In just a few generations, we have completely transformed what, when and how we eat. We get most of our food from supermarkets and those foods contain chemicals, additives and sweeteners. We eat that stuff along with fried and fast foods. We eat in our cars, at our desks and in front of the TV. We’re usually in such a hurry, we don’t chew our food properly, nor do we take the time to enjoy, smell or taste it. This is why a lot of people nowadays spend time at doctors’ offices complaining of upset stomachs, constipation and many other digestive disorders. It’s time we made this connection and start to remedy it. Better food, eaten in a relaxed atmosphere, equals better health.
Our ancestors ate food as nature produced it. They ate whole and unprocessed vegetables, fruit, grains and beans, and animal foods. Their diet was loaded with nutrients. They occasionally ate sugar and honey and wine and beer, but these weren’t everyday foods consumed in large quantities. Additionally, our ancestors balanced their diets with regular physical labor – men, women and children – from sunrise to sunset. Their lives were active and healthy.
Organic vs. Non-Organic
Today we eat many foods that are processed and processing strips the nutrients that we desperately need to be healthy. Moreover, processing foods usually involves adding sweeteners, colors, flavors and preservatives, which studies have shown to be detrimental to health. Take bread for example. Store-bought white bread can sit on the shelf for about 21 days before it loses its moisture and gets hard. That’s because the wheat bran and the germ (parts of the grain) have been removed during the milling process. Manufacturers remove these parts to create lighter, fluffier bread and to extend its shelf-life. A large portion of the nutrients in the wheat come from these parts. They then reintroduce some nutrients (called enriching), but they can’t possibly reintroduce all the vitamins, minerals, antioxidants, phytochemicals and fiber that the original plant source contained.

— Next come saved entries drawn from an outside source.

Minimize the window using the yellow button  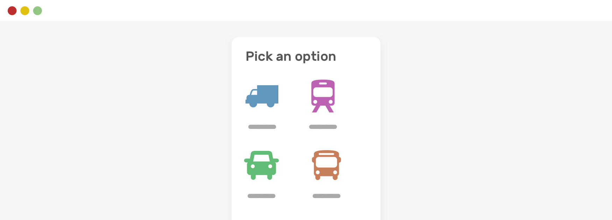tap(25, 11)
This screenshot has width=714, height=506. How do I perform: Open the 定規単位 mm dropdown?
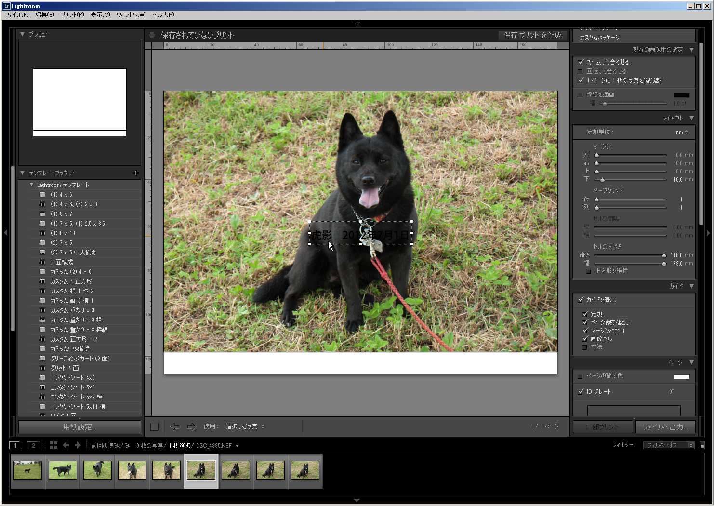681,132
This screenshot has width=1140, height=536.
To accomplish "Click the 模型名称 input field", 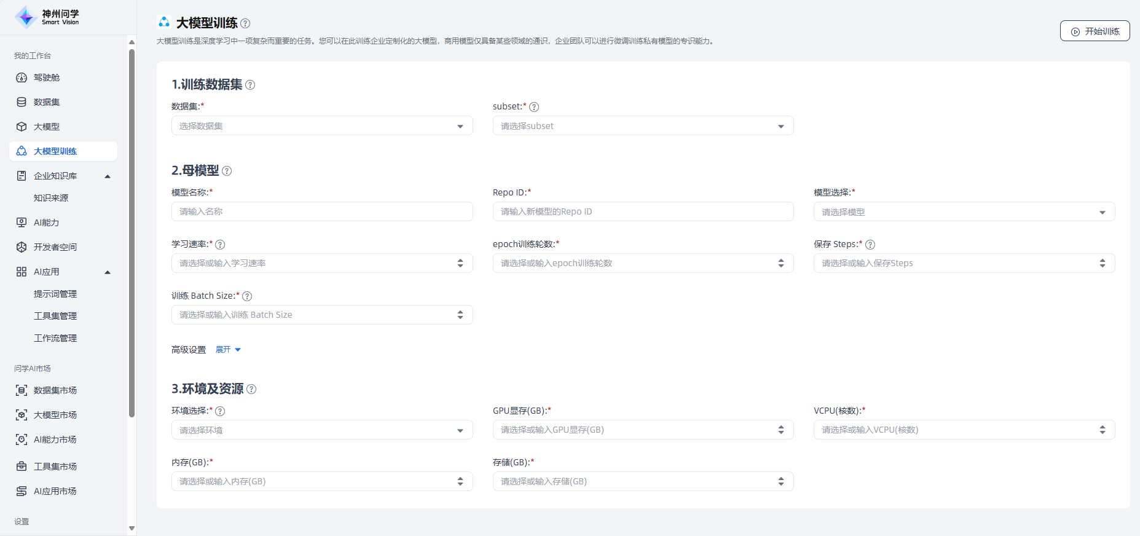I will pos(321,211).
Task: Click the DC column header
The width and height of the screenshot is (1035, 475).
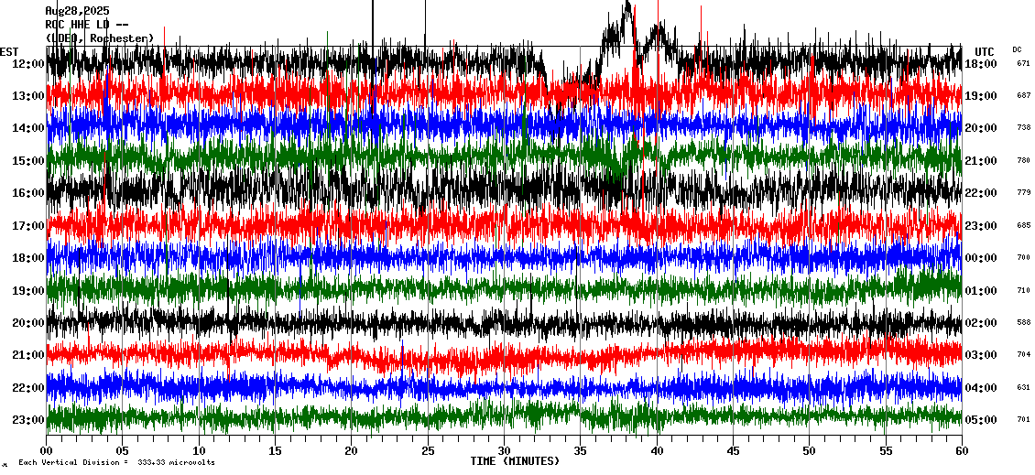Action: [1017, 49]
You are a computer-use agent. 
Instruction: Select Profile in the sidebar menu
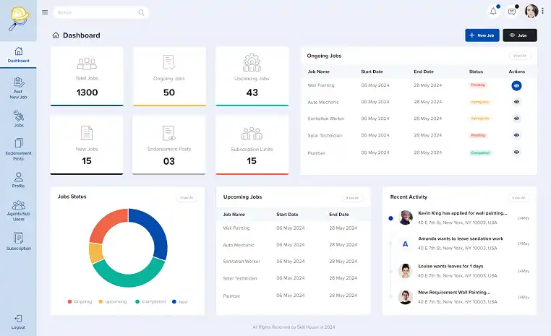coord(18,180)
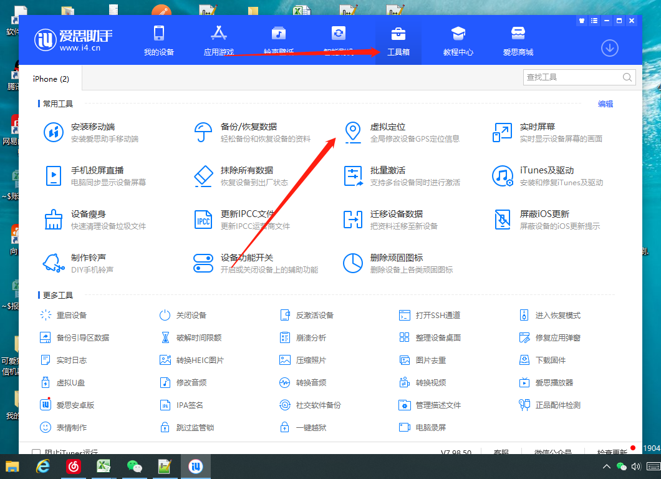Click 编辑 to edit common tools

point(605,104)
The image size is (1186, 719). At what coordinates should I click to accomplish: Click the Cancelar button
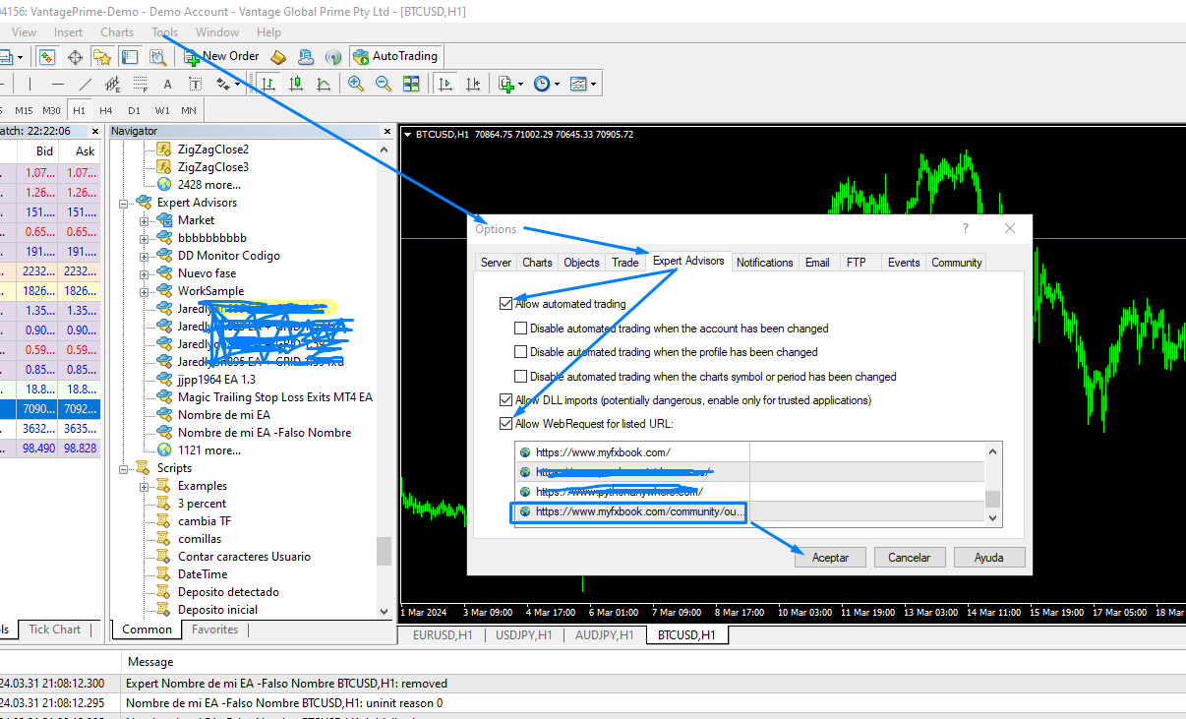coord(909,557)
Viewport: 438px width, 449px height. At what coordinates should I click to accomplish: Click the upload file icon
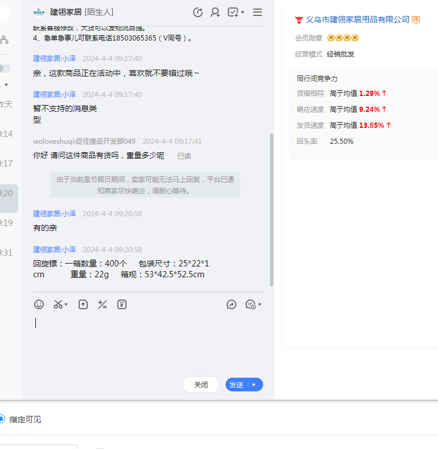(83, 305)
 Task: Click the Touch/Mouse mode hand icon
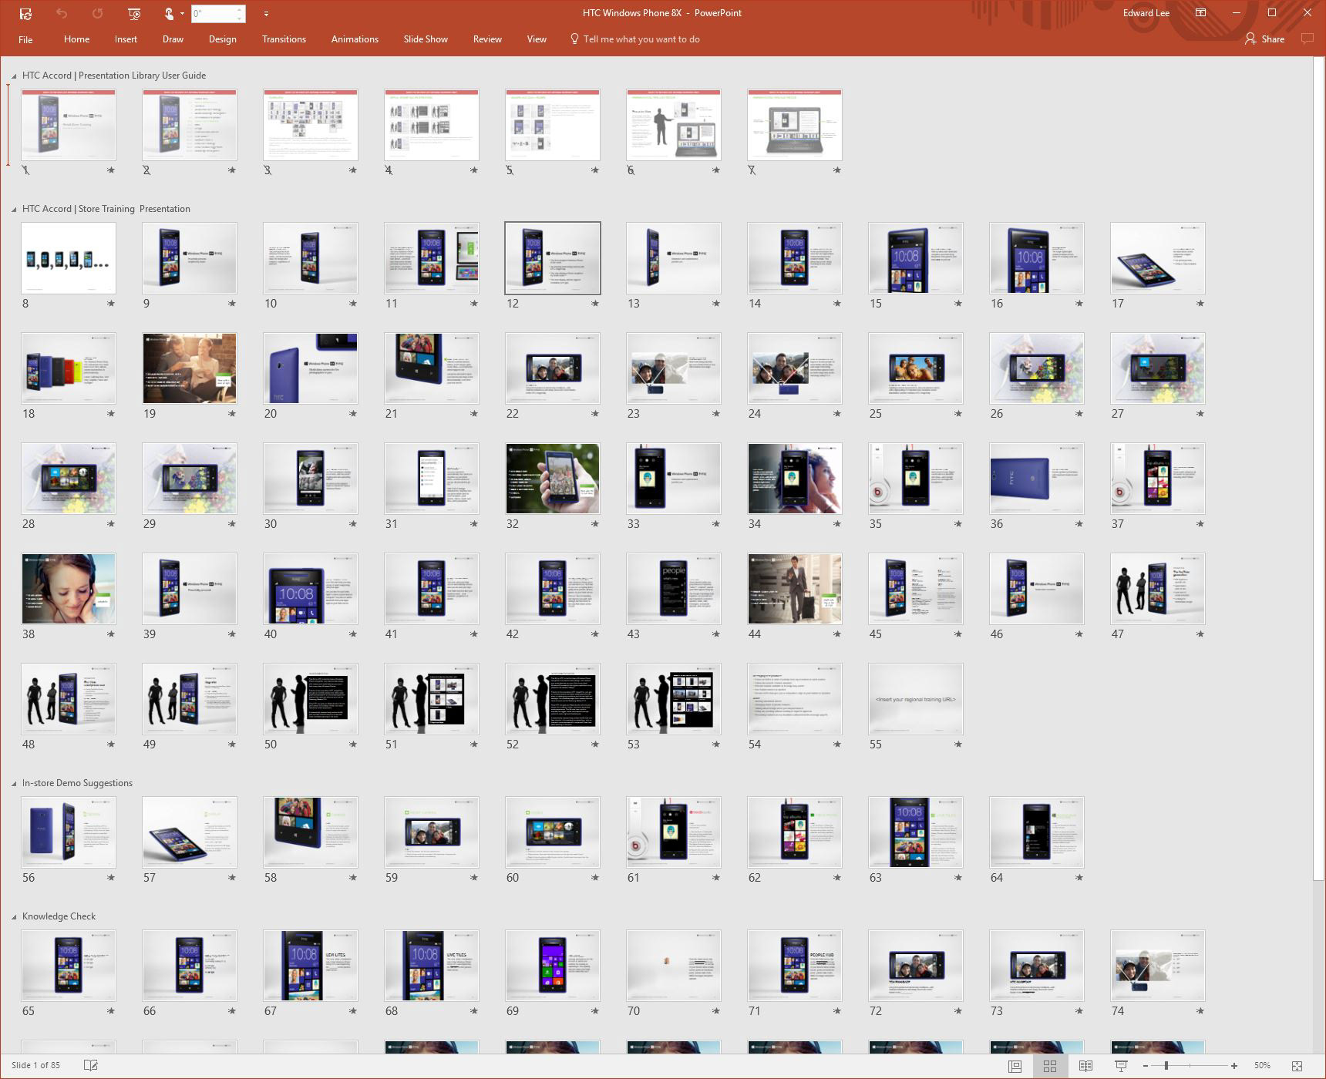click(x=169, y=13)
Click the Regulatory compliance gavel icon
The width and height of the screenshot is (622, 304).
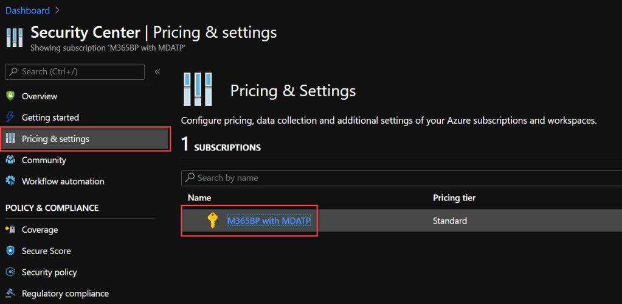pyautogui.click(x=10, y=294)
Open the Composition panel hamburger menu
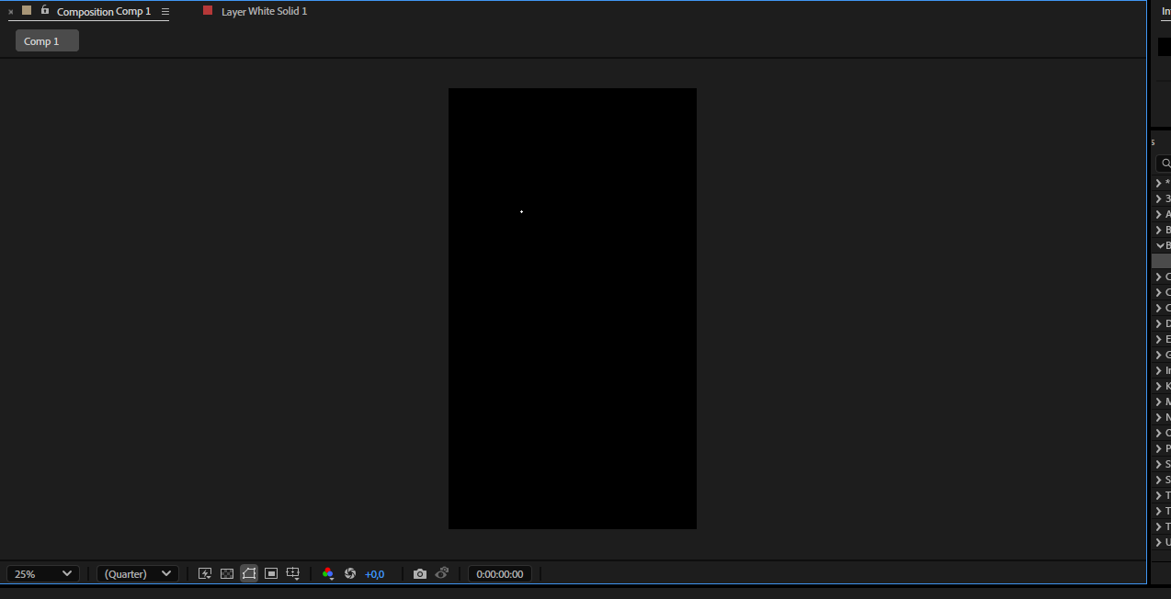Viewport: 1171px width, 599px height. pyautogui.click(x=165, y=12)
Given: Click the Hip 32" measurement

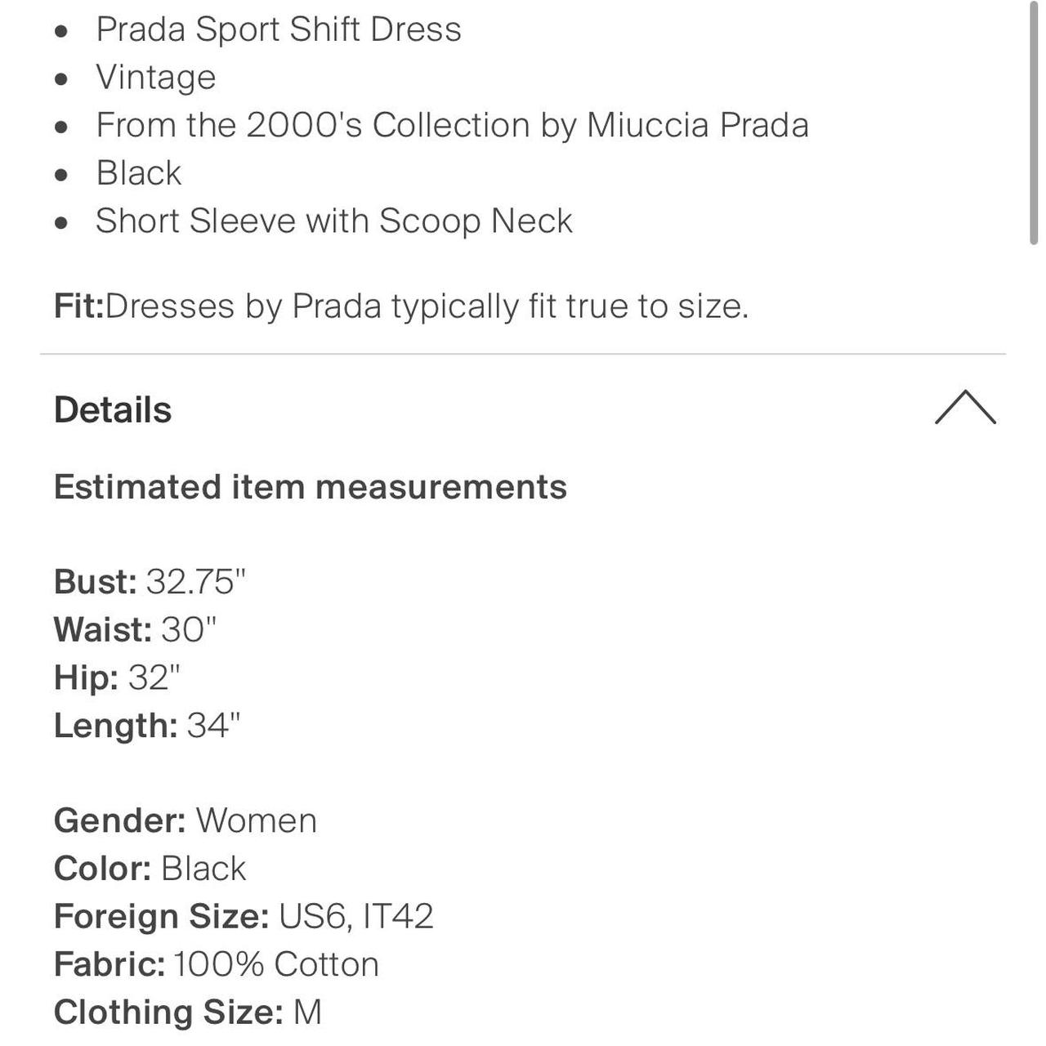Looking at the screenshot, I should pos(117,677).
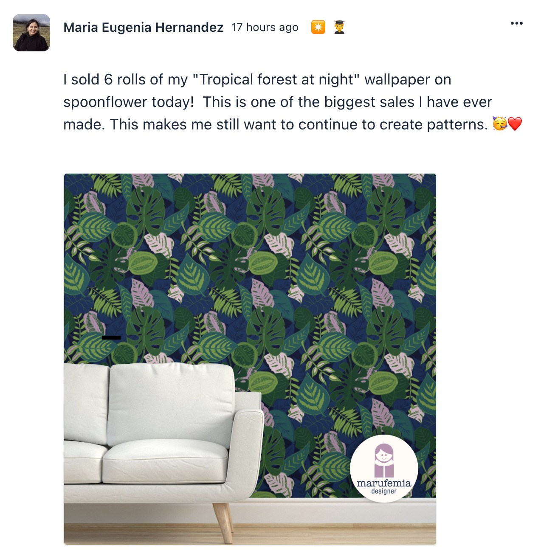Image resolution: width=541 pixels, height=556 pixels.
Task: Click the "designer" label under marufemia
Action: (x=384, y=491)
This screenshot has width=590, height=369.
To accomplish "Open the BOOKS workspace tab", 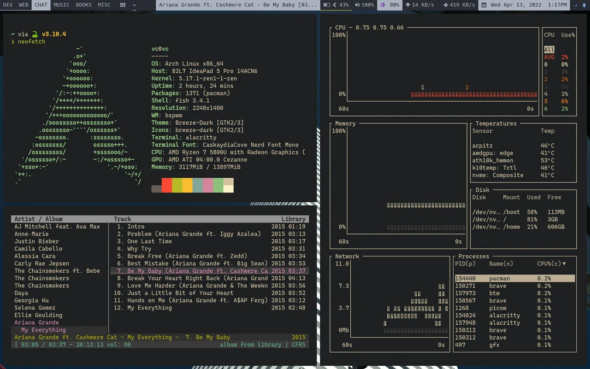I will pos(84,5).
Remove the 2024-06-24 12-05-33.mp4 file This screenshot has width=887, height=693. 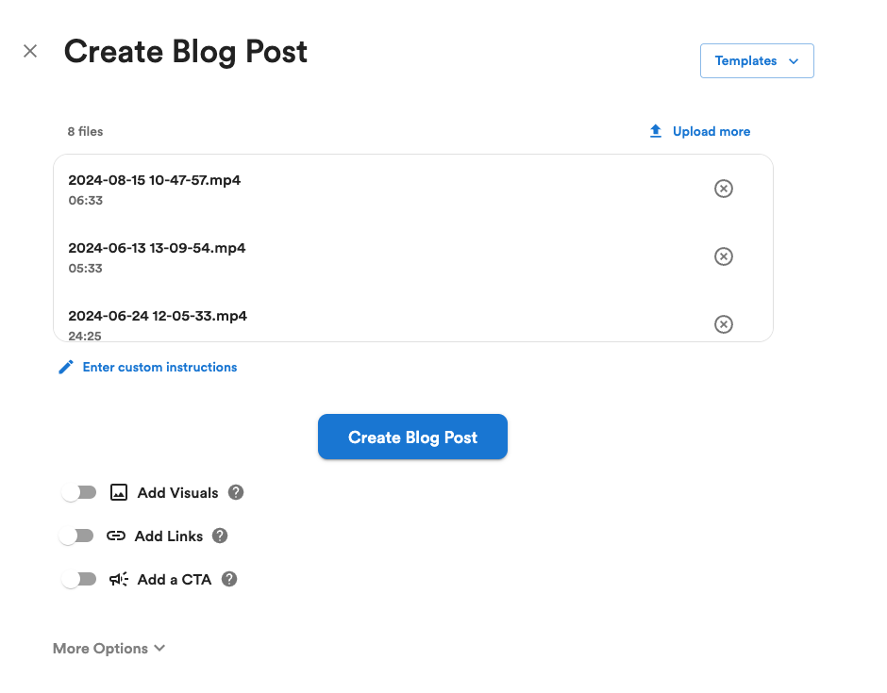point(723,324)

What we buy in the supermarket may look like food, and it may taste like food, but it’s certainly not the food our ancestors ate. There are a multitude of bright, colorful boxes of every size and shape with catchy slogans on the outside and chemical additives on the inside. Unless you buy organic, even the fruits and vegetables are shiny, perfect and all the same size due to conventional farming practices and genetically modified produce. If you haven’t tried organic fruits and vegetables, do a taste test. The next time you grocery shop buy an organic apple and a non-organic apple and taste both. Organic foods taste cleaner and more flavorful. They have more energy than conventionally grown foods, which have lost much of their life-force through chemical treatment and modification. The average conventionally grown apple has 20 to 30 artificial chemicals on its skin, even after rinsing. Also these chemicals find their way inside the apples in the growing process. Think how good your own home-grown vegetables taste compared to the ‘pretty’ ones from the grocery store.
Genetically modified organisms (GMOs) are any organism in which the genetic material has been altered or shuffled around in a way that does not occur naturally. This science is used to cultivate GM plants, which are then used to grow GM food crops. The most common of these GM crops in the U.S. are canola, corn, and soy. These are used in many processed foods, and many experts estimate that about 70 percent of the foods in grocery stores in the U. S. and Canada contain genetically engineered ingredients. Food safety experts during the past decade have identified several potential problems with GMO food crops. These problems include the possibility of introducing new toxins or allergens into previously safe foods, increasing toxins to dangerous levels in foods that typically produce harmless amounts or diminishing foods’ nutritional values. When shopping, look for labels that say “GMO free” or organic.
Organic farming doesn’t depend on synthetic pesticides, herbicides, chemical fertilizers or hormones so therefore the food doesn’t contain these unnatural things. Also, fresh, organic produce contains more vitamins, minerals, enzymes and other micronutrients than non-organic produce.
Our food choices also have an effect on our environment. Large corporate grocery stores ship foods in from all over the world on a daily basis using enormous amounts of energy to do so. The cattle industry is another area that requires huge amounts of energy and resources. Cattle require huge amounts of water every day, they need land for grazing and each cow consumes about 25 pounds of corn each day, which translates into a lot of fossil fuel energy. The leading cause of deforestation in the Brazilian Amazon is cattle ranching. What can we do to help? Cutting back on buying beef can save water and energy, even if it’s just 5 pounds of beef a year! Another option is to look for meat that is grass-fed, certified organic and local, whenever possible.
Our ancestors ate seasonally because they had no choice, but this was not a bad thing. They ate fresh greens in spring, ripe fruit in summer, root vegetables in the fall and they relied on animal food in the winter. These foods in these seasons agreed with the body. For instance, in the wintertime, it’s natural to crave animal food because that’s when the body needs to feel more solid and insulated from the cold. Humans need more fat during the winter. Ripe fruits are ‘cooling’ foods and therefore good for you during the hot summertime. Your body knows what it wants and needs if you will only listen to it. Experiment with foods every season and see which ones make you feel energetic and which make you feel tired.